## PROBLEM
The required result is an exact copy of the lines from the one containing "Click the download file icon" to the last line of the records, both ends included, without pictures.

(Items from a data source)
=== Section Start ===

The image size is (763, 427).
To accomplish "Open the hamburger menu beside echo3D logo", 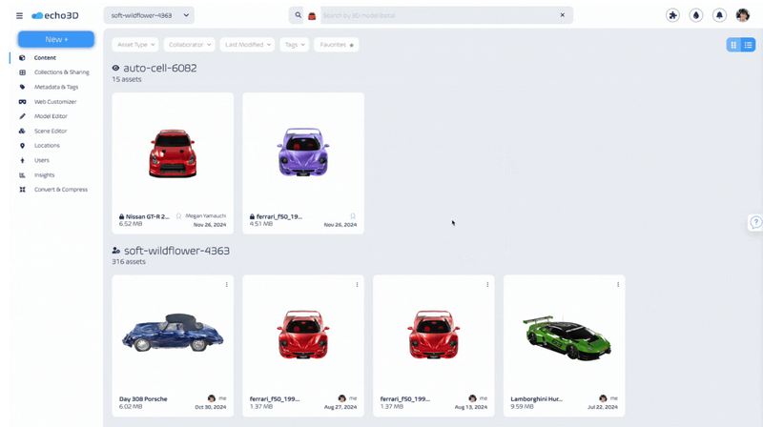I will [x=19, y=15].
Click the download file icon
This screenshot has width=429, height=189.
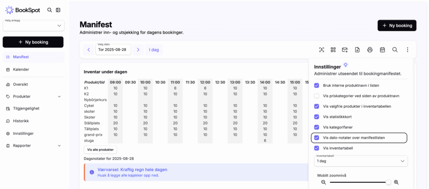point(357,50)
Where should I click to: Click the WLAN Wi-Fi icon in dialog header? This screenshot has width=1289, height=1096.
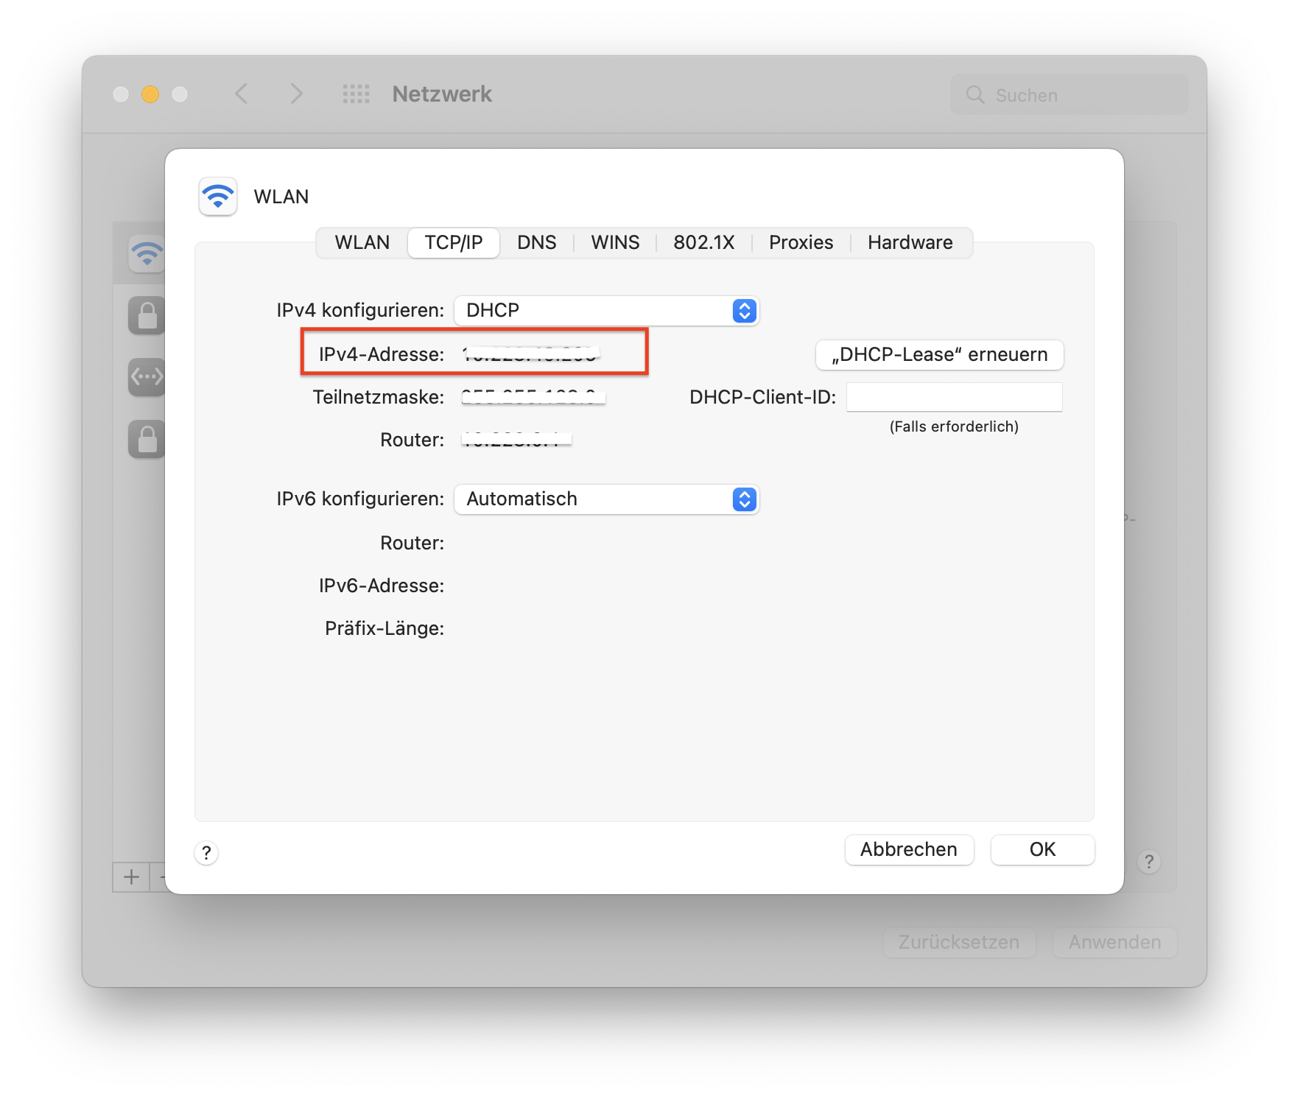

=== Section End ===

## SOLUTION BELOW
Click the download file icon
This screenshot has width=429, height=189.
point(357,50)
Where should I click to: Click the WLAN Wi-Fi icon in dialog header? This screenshot has width=1289, height=1096.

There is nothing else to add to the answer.